■ TO DO: Retype the data that follows with no alterations, please.

+-------+

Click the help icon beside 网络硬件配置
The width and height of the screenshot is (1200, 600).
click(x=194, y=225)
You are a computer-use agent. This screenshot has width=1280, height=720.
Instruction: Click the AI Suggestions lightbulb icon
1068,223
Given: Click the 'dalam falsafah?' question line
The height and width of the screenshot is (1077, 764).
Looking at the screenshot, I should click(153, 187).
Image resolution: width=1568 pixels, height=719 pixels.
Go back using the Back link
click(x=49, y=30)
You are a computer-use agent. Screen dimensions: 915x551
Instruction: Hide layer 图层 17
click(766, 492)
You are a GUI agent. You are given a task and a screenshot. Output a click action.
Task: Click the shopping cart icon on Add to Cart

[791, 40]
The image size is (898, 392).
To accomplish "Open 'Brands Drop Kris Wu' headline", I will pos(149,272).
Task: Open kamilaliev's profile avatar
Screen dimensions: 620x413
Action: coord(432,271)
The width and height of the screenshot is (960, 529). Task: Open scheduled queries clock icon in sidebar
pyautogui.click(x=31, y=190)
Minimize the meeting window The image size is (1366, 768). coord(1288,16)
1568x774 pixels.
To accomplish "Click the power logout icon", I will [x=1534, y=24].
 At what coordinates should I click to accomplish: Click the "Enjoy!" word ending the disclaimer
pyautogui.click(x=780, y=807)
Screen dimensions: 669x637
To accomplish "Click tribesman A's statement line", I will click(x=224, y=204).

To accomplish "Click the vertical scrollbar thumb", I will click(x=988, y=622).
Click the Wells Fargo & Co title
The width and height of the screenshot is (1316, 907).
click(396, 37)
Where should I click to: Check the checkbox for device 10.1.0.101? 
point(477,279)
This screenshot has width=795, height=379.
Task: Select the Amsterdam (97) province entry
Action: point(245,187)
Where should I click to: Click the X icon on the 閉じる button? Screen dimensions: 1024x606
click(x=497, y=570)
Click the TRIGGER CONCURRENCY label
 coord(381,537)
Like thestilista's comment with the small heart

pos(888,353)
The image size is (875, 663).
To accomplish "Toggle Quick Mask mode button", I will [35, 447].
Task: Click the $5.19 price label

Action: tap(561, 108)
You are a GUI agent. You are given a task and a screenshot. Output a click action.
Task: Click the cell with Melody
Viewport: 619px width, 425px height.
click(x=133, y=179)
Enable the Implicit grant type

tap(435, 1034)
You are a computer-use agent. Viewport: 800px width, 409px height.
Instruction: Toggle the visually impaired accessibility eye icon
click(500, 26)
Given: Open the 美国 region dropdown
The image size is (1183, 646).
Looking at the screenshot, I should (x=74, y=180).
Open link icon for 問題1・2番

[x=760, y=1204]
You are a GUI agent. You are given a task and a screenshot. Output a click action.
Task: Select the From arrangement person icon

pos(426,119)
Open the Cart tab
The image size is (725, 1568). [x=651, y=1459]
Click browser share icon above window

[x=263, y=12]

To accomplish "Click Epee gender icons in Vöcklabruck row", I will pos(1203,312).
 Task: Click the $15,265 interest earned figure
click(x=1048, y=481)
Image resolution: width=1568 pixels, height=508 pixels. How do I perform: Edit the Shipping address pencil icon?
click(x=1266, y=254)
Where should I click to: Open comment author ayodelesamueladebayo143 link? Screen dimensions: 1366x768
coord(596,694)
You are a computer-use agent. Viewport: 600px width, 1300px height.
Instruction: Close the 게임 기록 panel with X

+-------+

■ ANSWER SPACE:
Click the help icon beside 网络硬件配置
The width and height of the screenshot is (1200, 600).
click(x=194, y=225)
You are a computer-use agent. This screenshot has width=1280, height=720.
Instruction: Click the AI Suggestions lightbulb icon
1068,223
Given: Click the 'dalam falsafah?' question line
The height and width of the screenshot is (1077, 764).
Looking at the screenshot, I should click(153, 187).
Image resolution: width=1568 pixels, height=719 pixels.
Go back using the Back link
click(x=49, y=30)
You are a computer-use agent. Screen dimensions: 915x551
Instruction: Hide layer 图层 17
click(766, 492)
You are a GUI agent. You are given a task and a screenshot. Output a click action.
Task: Click the shopping cart icon on Add to Cart

[791, 40]
The image size is (898, 392).
To accomplish "Open 'Brands Drop Kris Wu' headline", I will pos(149,272).
Task: Open kamilaliev's profile avatar
Screen dimensions: 620x413
Action: coord(432,271)
The width and height of the screenshot is (960, 529). Task: Open scheduled queries clock icon in sidebar
pyautogui.click(x=31, y=190)
Minimize the meeting window The image size is (1366, 768). coord(1288,16)
1568x774 pixels.
To accomplish "Click the power logout icon", I will [x=1534, y=24].
 At what coordinates should I click to accomplish: Click the "Enjoy!" word ending the disclaimer
pyautogui.click(x=780, y=807)
Screen dimensions: 669x637
To accomplish "Click tribesman A's statement line", I will click(x=224, y=204).

To accomplish "Click the vertical scrollbar thumb", I will click(x=988, y=622).
Click the Wells Fargo & Co title
The width and height of the screenshot is (1316, 907).
click(396, 37)
Where should I click to: Check the checkbox for device 10.1.0.101? 
point(477,279)
This screenshot has width=795, height=379.
Task: Select the Amsterdam (97) province entry
Action: point(245,187)
Where should I click to: Click the X icon on the 閉じる button? Screen dimensions: 1024x606
click(x=497, y=570)
Click the TRIGGER CONCURRENCY label
 coord(381,537)
Like thestilista's comment with the small heart

pos(888,353)
The image size is (875, 663).
To accomplish "Toggle Quick Mask mode button", I will [35, 447].
Task: Click the $5.19 price label

Action: tap(561, 108)
You are a GUI agent. You are given a task and a screenshot. Output a click action.
Task: Click the cell with Melody
Viewport: 619px width, 425px height.
click(x=133, y=179)
Enable the Implicit grant type

tap(435, 1034)
You are a computer-use agent. Viewport: 800px width, 409px height.
Instruction: Toggle the visually impaired accessibility eye icon
click(500, 26)
Given: Open the 美国 region dropdown
The image size is (1183, 646).
Looking at the screenshot, I should (x=74, y=180).
Open link icon for 問題1・2番

[x=760, y=1204]
You are a GUI agent. You are given a task and a screenshot. Output a click action.
Task: Select the From arrangement person icon

pos(426,119)
Open the Cart tab
The image size is (725, 1568). [x=651, y=1459]
Click browser share icon above window

[x=263, y=12]

To accomplish "Click Epee gender icons in Vöcklabruck row", I will pos(1203,312).
 Task: Click the $15,265 interest earned figure
click(x=1048, y=481)
Image resolution: width=1568 pixels, height=508 pixels. How do I perform: Edit the Shipping address pencil icon?
click(x=1266, y=254)
Where should I click to: Open comment author ayodelesamueladebayo143 link? Screen dimensions: 1366x768
coord(596,694)
You are a computer-use agent. Viewport: 600px width, 1300px height.
Instruction: Close the 게임 기록 panel with X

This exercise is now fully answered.